Optimizing photon counting CT enterography: determining the optimal virtual monoenergy for bowel imaging

Objective To determine the optimal virtual monoenergy for viewing the bowel at photon-counting CT enterography using quantitative assessment of mural attenuation, contrast-to-noise ratio, signal-to-noise ratio and noise. Methods This study was institutional review board approved and Health Insurance Portability and Accountability Act compliant. Consecutive adults (>= 18 years) who underwent photon-counting CT enterography from 5/1/2022-5/31/2022 with available Spectral Postprocessing (SPP) images for retrospective virtual monoenergy creation were identified. Nine virtual monoenergetic series (40-120 keV, 10 keV increments) were created. Two region-of-interest measurements were placed in the stomach wall, jejunum wall, ileum wall, and each psoas muscle by two radiologists on 0.6 mm images in PACS. Region-of-interests were copied to other virtual monoenergies to ensure identical placement and size. Attenuation (HU) and noise (HU standard deviation) were recorded from each region-of-interest. Signal-to-noise ratio and contrast-to-noise ratio were computed for stomach, jejunum, ileum, and all bowel combined.
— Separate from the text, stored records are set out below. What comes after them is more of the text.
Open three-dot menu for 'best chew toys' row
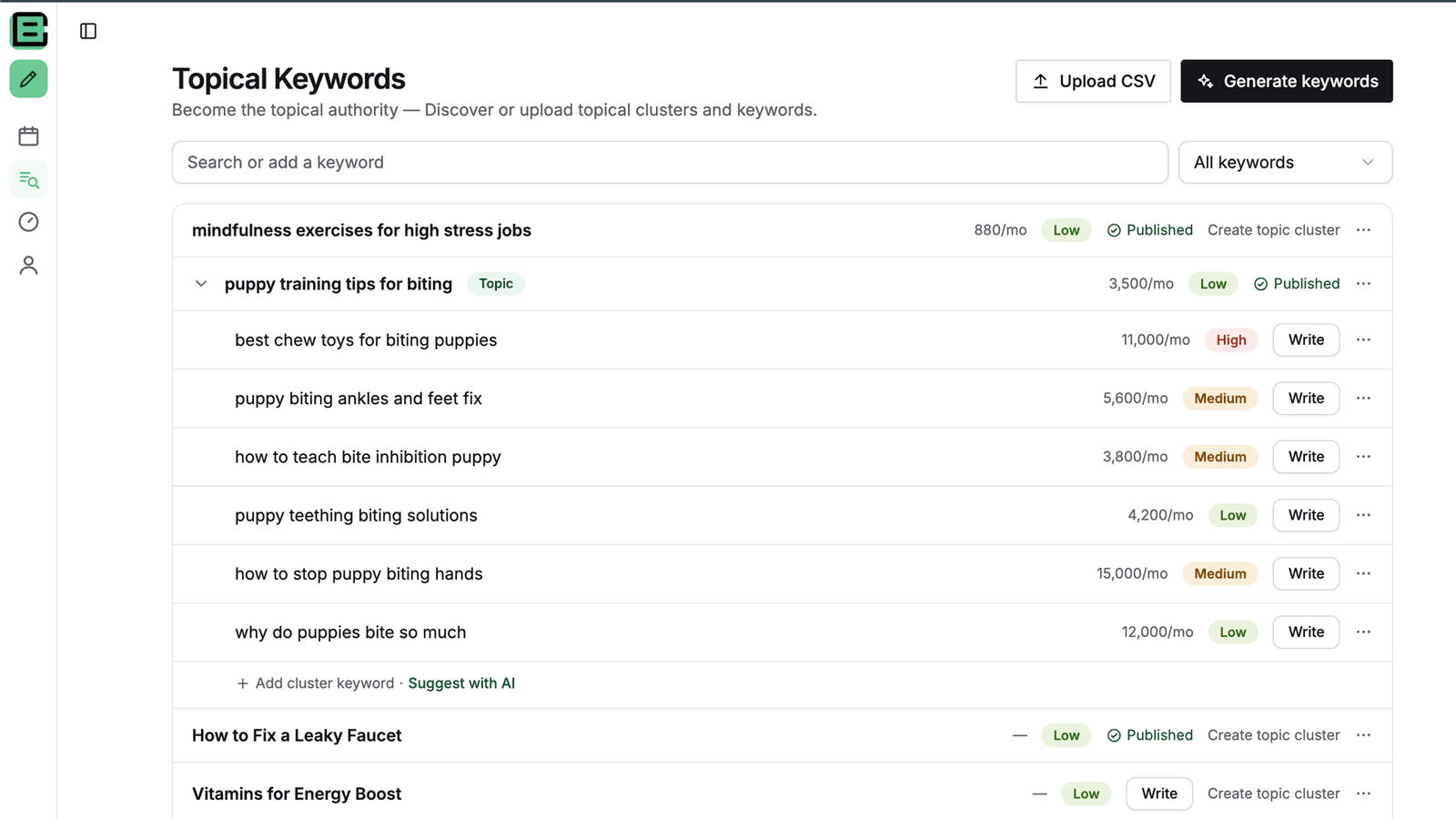1456x819 pixels. (1363, 339)
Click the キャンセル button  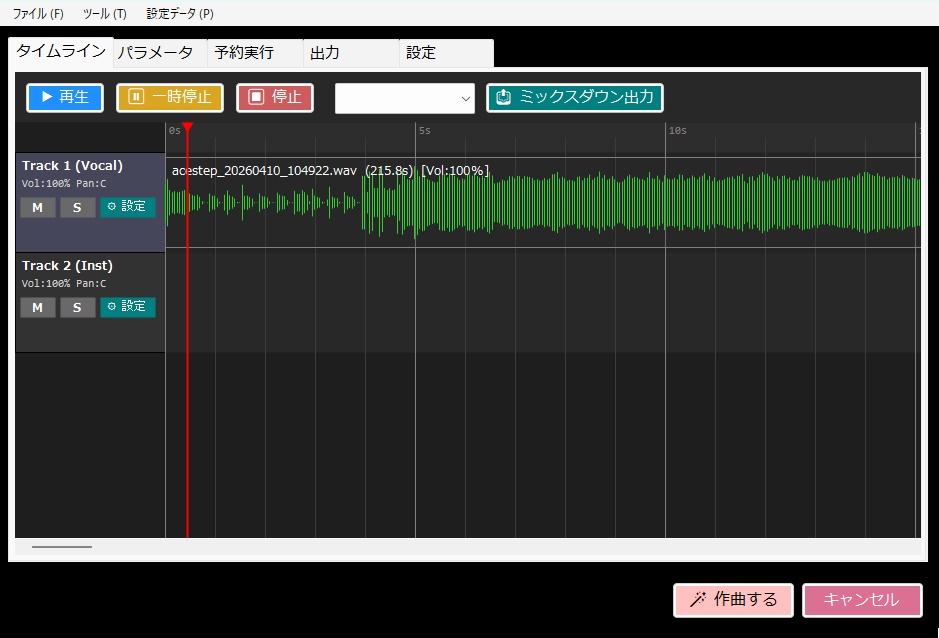tap(861, 600)
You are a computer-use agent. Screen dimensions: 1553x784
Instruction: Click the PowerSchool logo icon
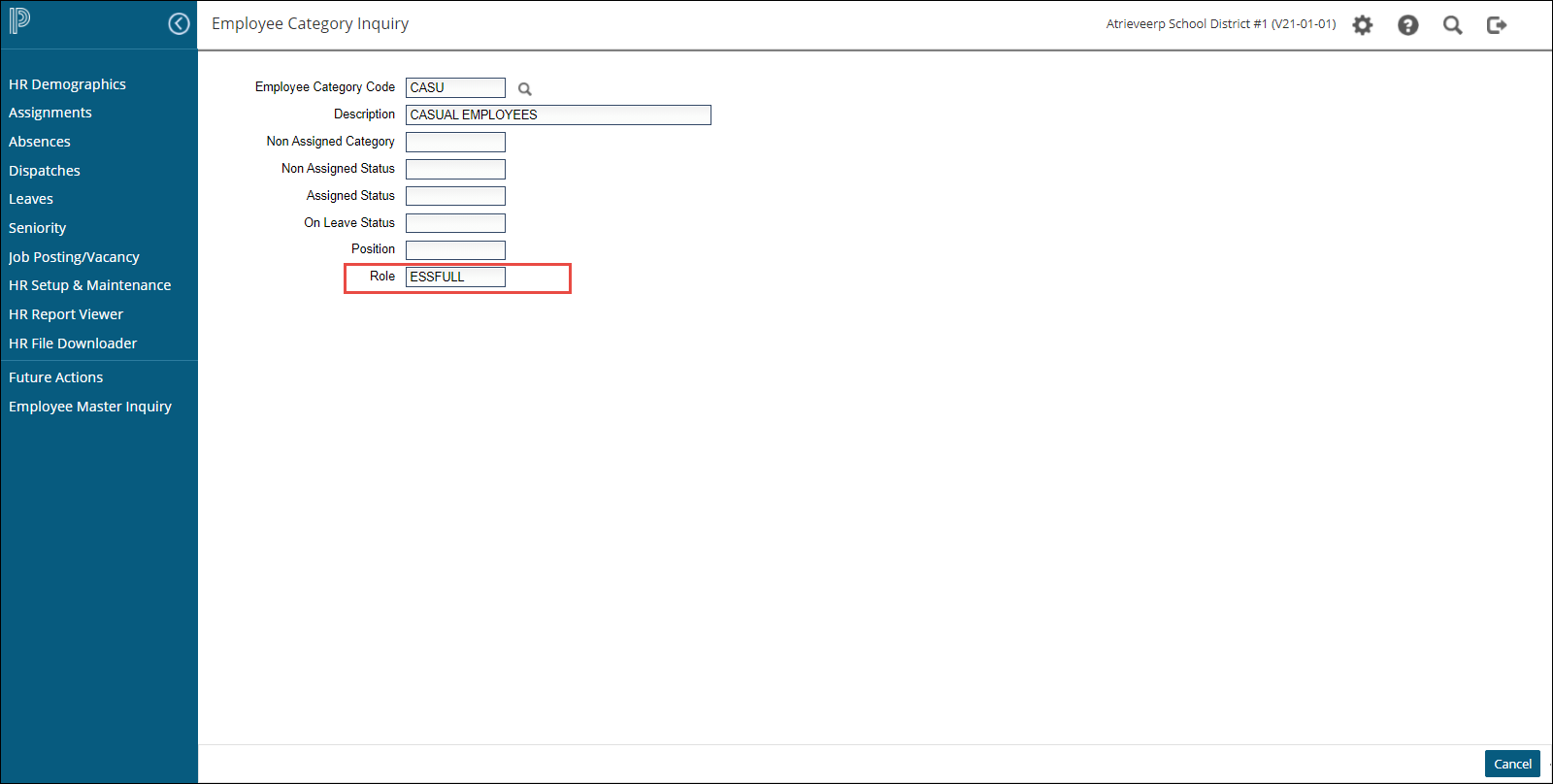coord(19,21)
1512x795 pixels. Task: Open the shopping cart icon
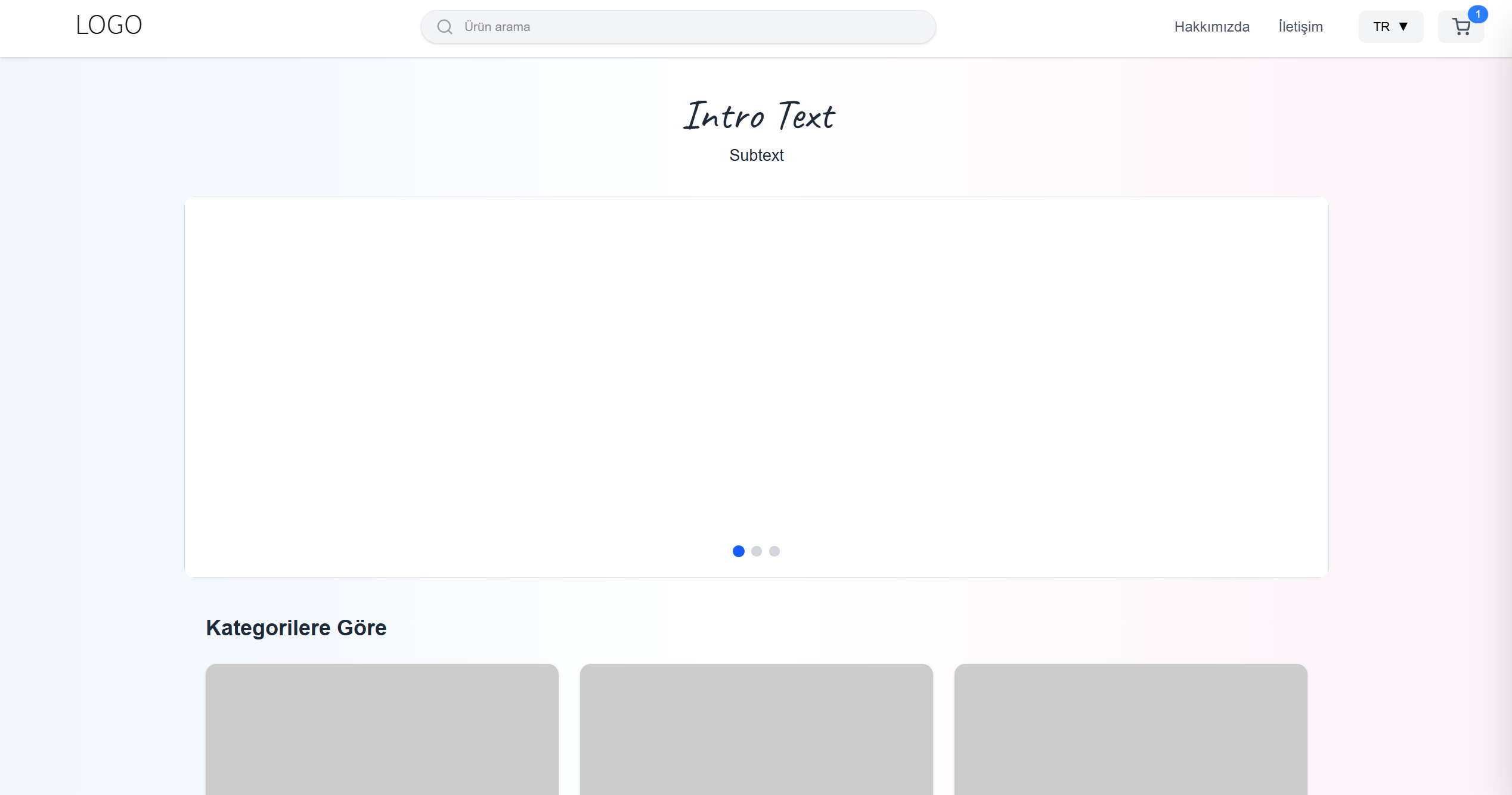1460,27
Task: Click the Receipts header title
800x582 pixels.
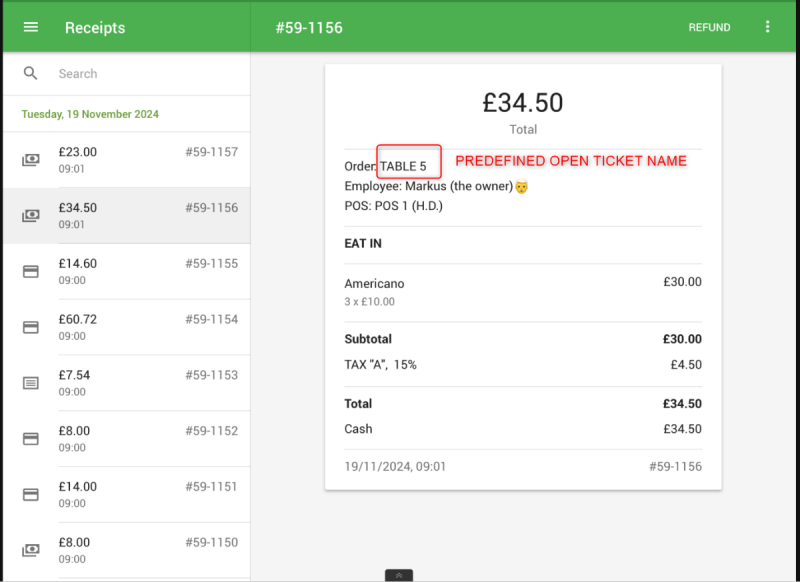Action: point(95,28)
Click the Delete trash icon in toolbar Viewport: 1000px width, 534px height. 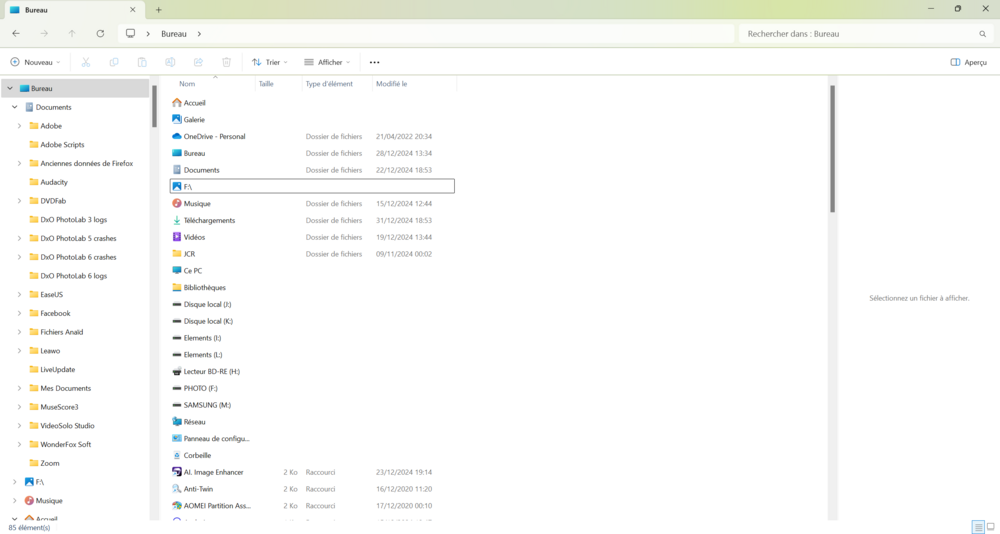point(226,62)
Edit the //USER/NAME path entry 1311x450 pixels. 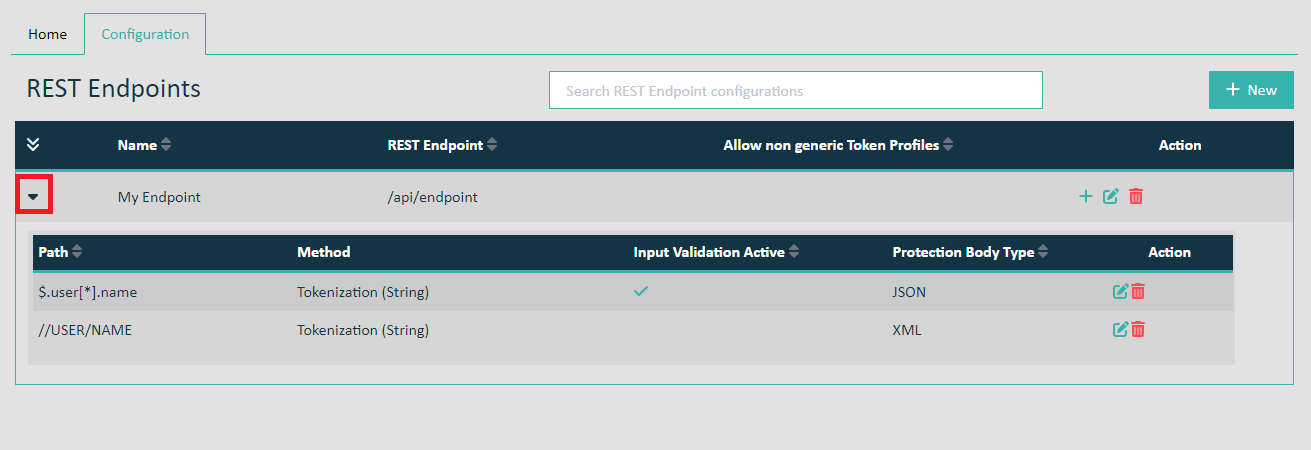pyautogui.click(x=1121, y=329)
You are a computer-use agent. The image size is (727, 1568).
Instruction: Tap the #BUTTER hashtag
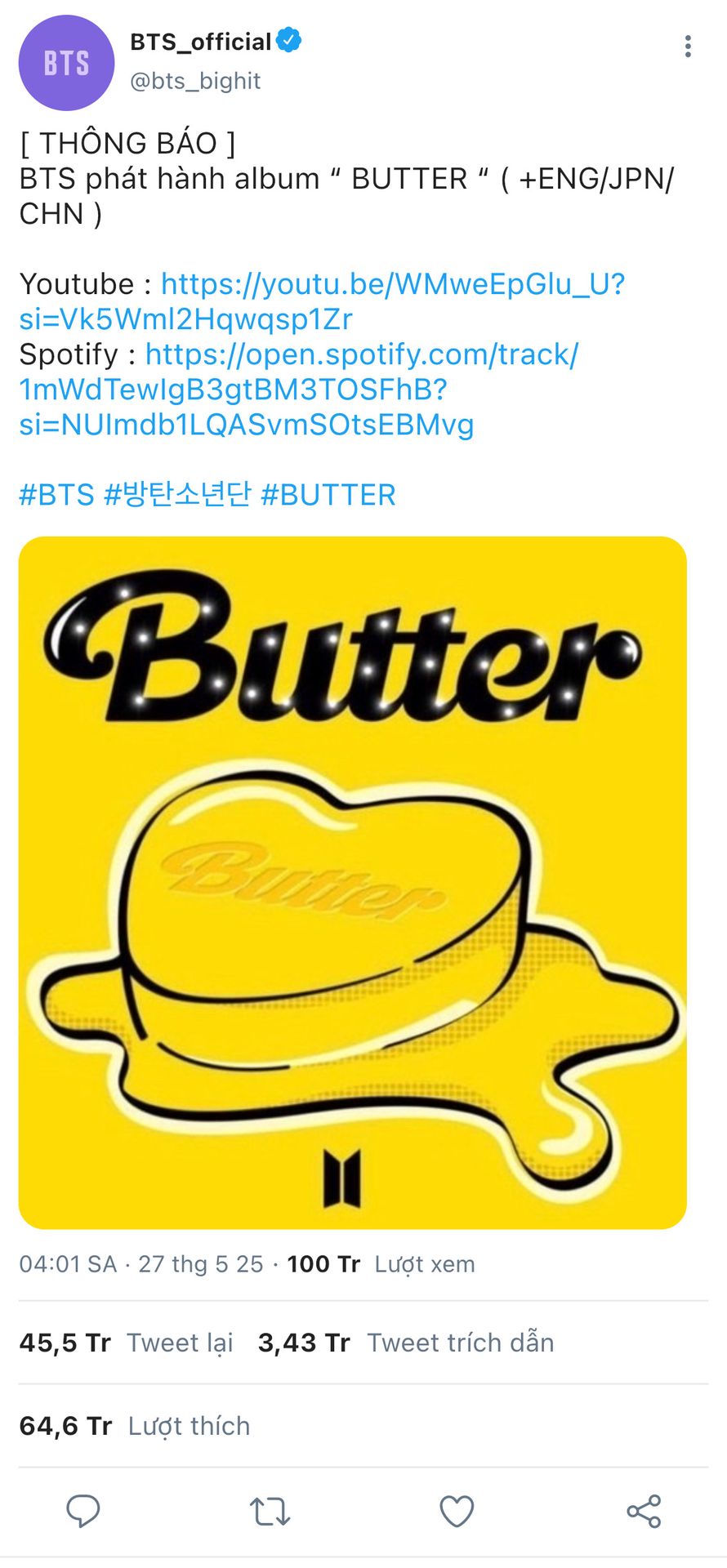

Pairwise comparisons for attenuation, noise, signal-to-noise ratio and contrast-to-noise ratio for each virtual monoenergy were performed with ANOVA. A p <.05 indicated statistical significance. Results 50 patients (32 female; mean[SD] age: 57 years) were included. Attenuation and noise for all bowel regions were highest at 40 keV with statistically significant pairwise comparisons from 40 to 70 keV (all p <.05), but similar for 70-120 keV (all p >.05). Signal-to-noise ratio was similar from 40 to 70 keV (all p >.05) for all bowel regions. Contrast-to-noise ratio decreased with increasing keV. Contrast-to-noise ratio was similar for all bowel at 40 keV and 50 keV (p =.06), for stomach from 40 to 70 keV (all p >.05), for jejunum from 40 to 50 keV (p =.21), and for ileum from 40 to 60 keV (all p >.05). Conclusion 50 keV virtual monoenergetic images from photon-counting CT enterography optimizes contrast-to-noise ratio while mitigating noise and should routinely be utilized for bowel assessment at photon-counting CT enterography. As most photon-counting CT users primarily interpret virtual monoenergetic images in clinical practice, knowledge of the optimal virtual monoenergy can inform protocol development.